Mit zu diesem positiven Gefühl beigetragen habe auch die liebevolle und professionelle Betreuung durch die Praxis Brüggenjürgen und auf den verschiedenen Stationen im AKH, so Fraerks weiter. „Dabei stellt eine Drillingsgeburt Schwangere und auch das medizinische und pflegerische Personal vor besondere Herausforderungen“, sagt Dr. med. Michael Berghorn, Chefarzt der Klinik für Gynäkologie und Geburtshilfe. Für die werdende Mutter bedeutet es etwa erhöhte Anstrengungen sowie größere Risiken – insbesondere für Frühgeburtlichkeit und Stoffwechselstörungen. Auf der Krankenhausseite müssen etwa Vorsorge und Planung für alle Eventualitäten getroffen werden – alles Weitere rund um die Geburt muss gleichzeitig dreifach geleistet werden.

„Es hat sich wieder einmal gezeigt, dass das AKH auch mit dem sogenannten Perinatalzentrum Level 1 bestens auf solche Situationen vorbereitet ist“, sagt Prof. Dr. Martin Kirschstein, Chefarzt der Klinik für Kinder- und Jugendmedizin. „In diesem konkreten Fall etwa konnte die Schwangerschaft so lange wie möglich verlängert werden, damit die Frühgeborenen so reif wie möglich zur Welt kommen. Außerdem wurde die Geburt von geburtshilflicher und kinderärztlicher Seite – insgesamt drei Teams aus Schwestern und Ärzten – optimal geplant und ausgeführt.“ Da sich der Kreißsaal in unmittelbarer Nähe der Neugeborenen-Intensivstation befindet, kann auch räumlich eine enge Zusammenarbeit gewährleistet werden.

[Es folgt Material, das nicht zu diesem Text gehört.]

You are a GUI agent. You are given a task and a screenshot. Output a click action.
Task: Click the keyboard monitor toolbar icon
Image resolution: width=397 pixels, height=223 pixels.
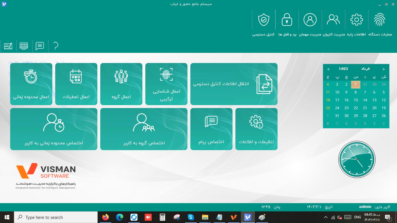[24, 46]
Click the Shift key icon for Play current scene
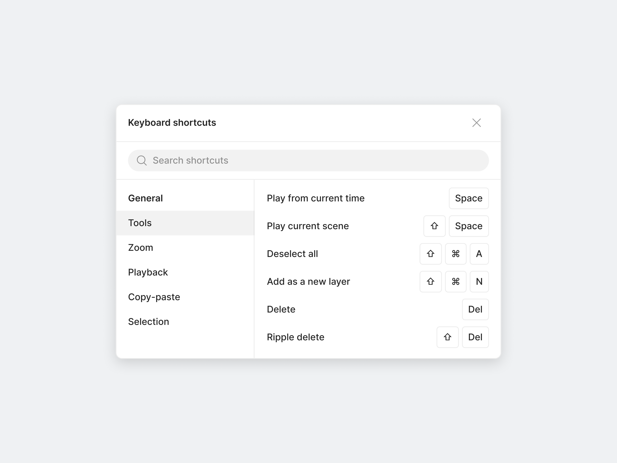This screenshot has height=463, width=617. click(434, 226)
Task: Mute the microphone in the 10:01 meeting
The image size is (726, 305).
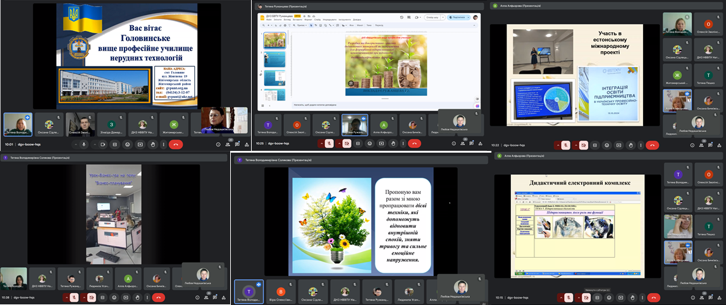Action: point(83,144)
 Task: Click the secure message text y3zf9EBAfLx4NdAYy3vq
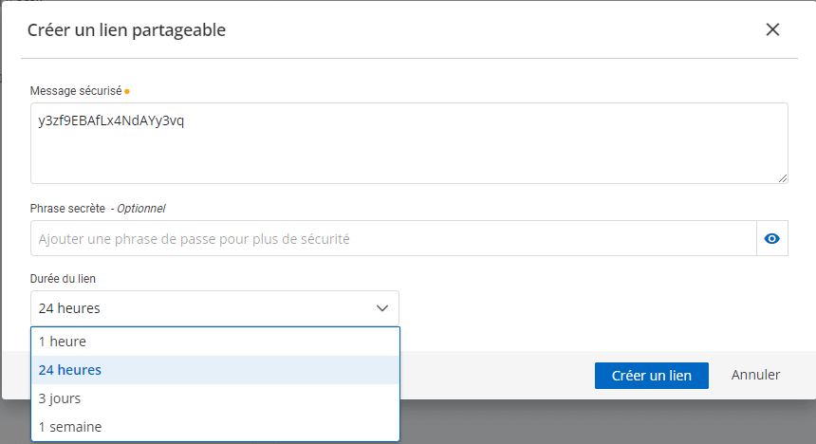click(110, 121)
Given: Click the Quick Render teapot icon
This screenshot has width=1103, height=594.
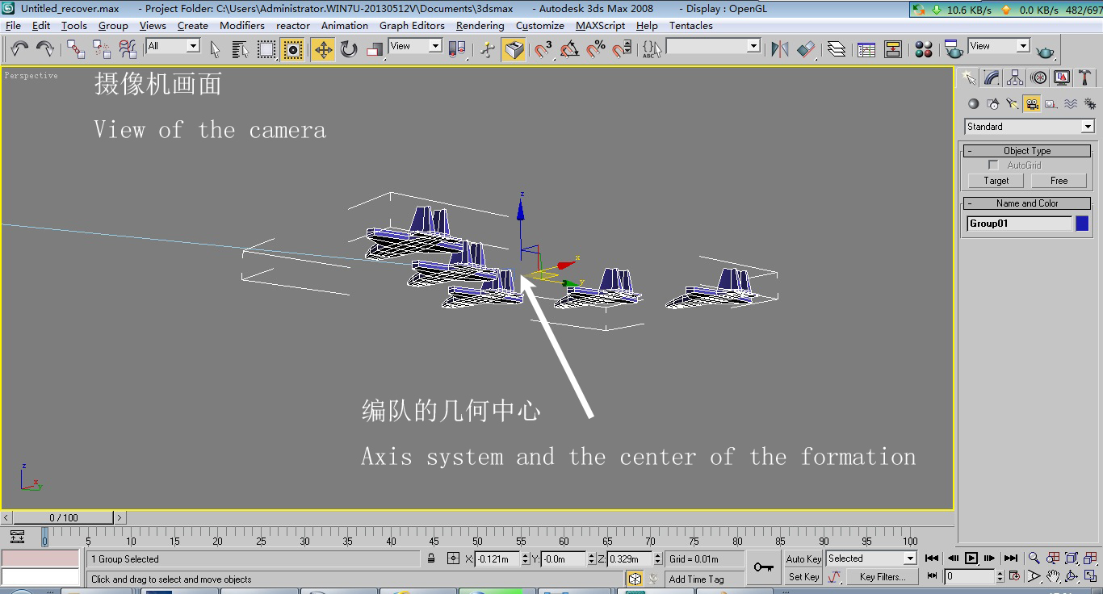Looking at the screenshot, I should [1045, 50].
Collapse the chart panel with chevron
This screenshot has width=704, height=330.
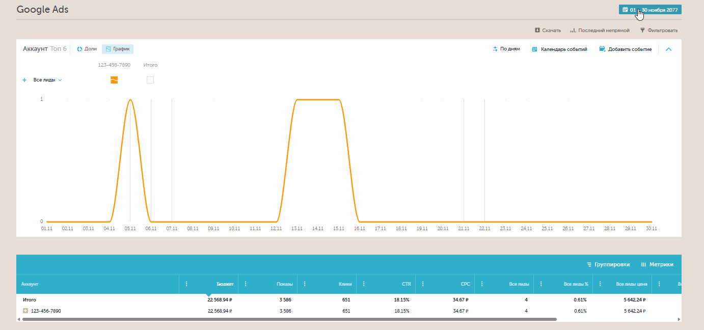[x=669, y=49]
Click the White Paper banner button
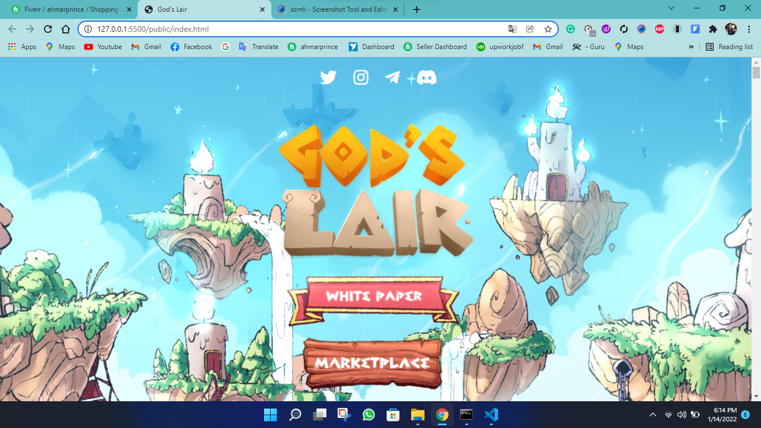761x428 pixels. [x=374, y=296]
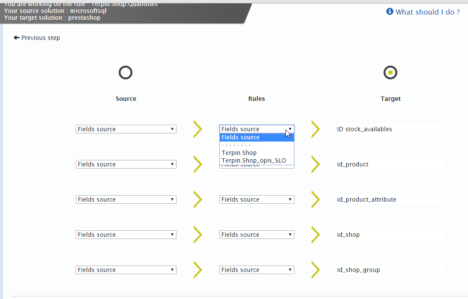The width and height of the screenshot is (468, 299).
Task: Click the back arrow beside Previous step
Action: coord(16,38)
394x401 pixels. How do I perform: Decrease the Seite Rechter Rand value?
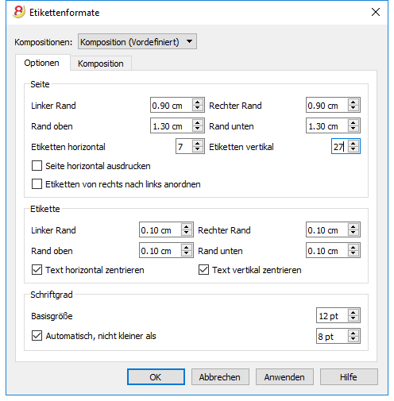353,108
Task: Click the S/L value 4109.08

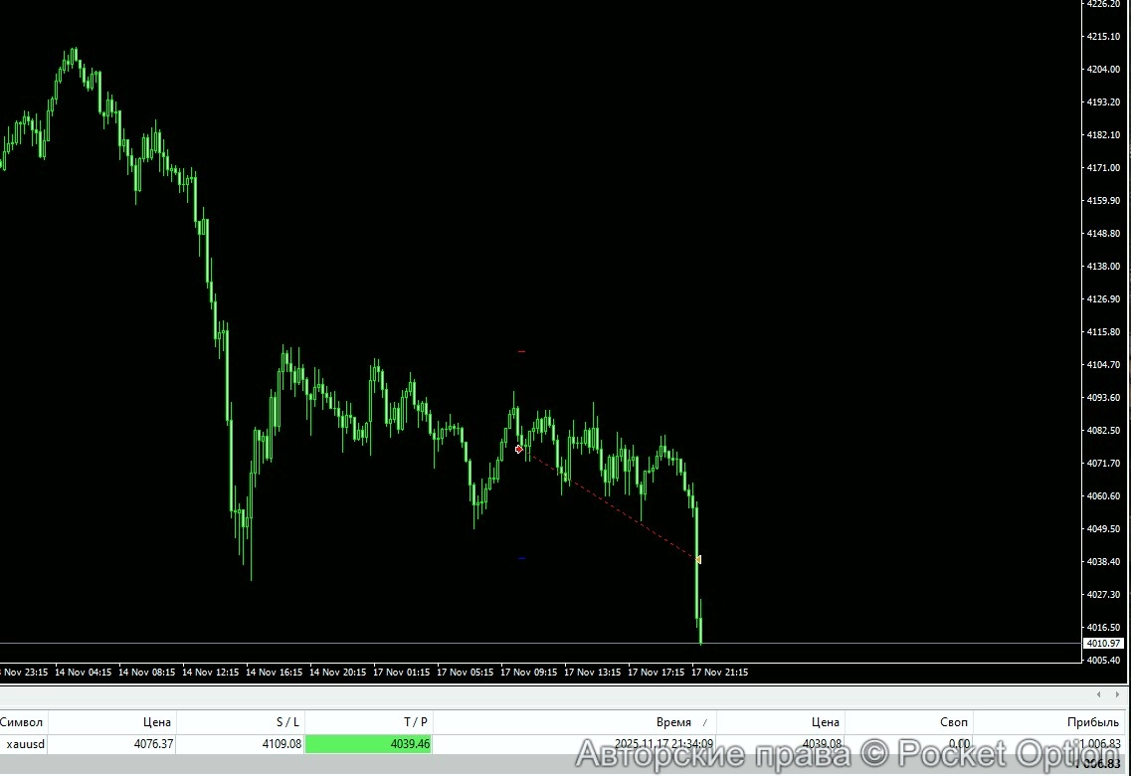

„Trotz der außergewöhnlichen Situation war es ein wunderschönes Geburtserlebnis. Ich habe mich immer sicher und gut aufgehoben gefühlt – und mein Mann durfte auch dabei sein. Wirklich perfekt“, sagt die frischgebackene Drillingsmutter. Auch aus ärztlicher Sicht klappte alles hervorragend. Übrigens: Im AKH gab es in diesem Jahr bislang 1311 Geburten – davon 34 mal Zwillinge und eben 1 mal Drillinge. Im vergangenen Jahr gab es sogar zwei Drillingsgeburten, im Jahr davor eine.

Dass Drillingsgeburten eine solche Seltenheit sind, hat Familie Fraerks schnell auf verschiedenen Ebenen erfahren müssen. „Wir haben im Internet nach einem passenden Kinderwagen geschaut. Deutschlandweit haben wir lediglich acht gebrauchte Modelle gefunden. Am Ende haben wir 1700 Euro bezahlt“, sagt Katrin Fraerks. Der „große Kinderwagen“ – mit den Drillingen musste auch ein neues Auto her – war dabei noch eine ganze Ecke teurer.

Da freut es die Familie, dass die Unterstützung vom AKH nach der Geburt nicht aufhört. Nach Entlassung aus dem Krankenhaus sorgt eine strukturierte Nachsorge in Zusammenarbeit mit dem Sozialpädiatrischen Zentrum (SPZ), den niedergelassenen Kinderärzten und Hebammen dafür, dass sich die Drillinge (übrigens zwei Mädchen und ein Junge) auch zu Hause weiter gut entwickeln.
Andere Hilfsangebote kamen Katrin Fraerks teilweise nicht so strukturiert vor. „Wir hatten gelesen, dass es möglich ist, bei Drillingen Unterstützungsleistungen durch eine Haushalthilfe zur beantragen“, sagt die 40-Jährige. Dafür musste die Familie allerdings „von Pontius zu Pilatus laufen“ – am Ende hat es dann glücklicherweise geklappt. „Da wären auf jeden Fall klarere Regelungen und konkrete Ansprechpartner wünschenswert“, sagt die Familie, die sich schon gut mit den drei neuen Familienmitgliedern zu Hause eingelebt hat. „Wir sind echt happy – und ziemlich müde“, sagt Katrin Fraerks abschließend mit einem Lachen.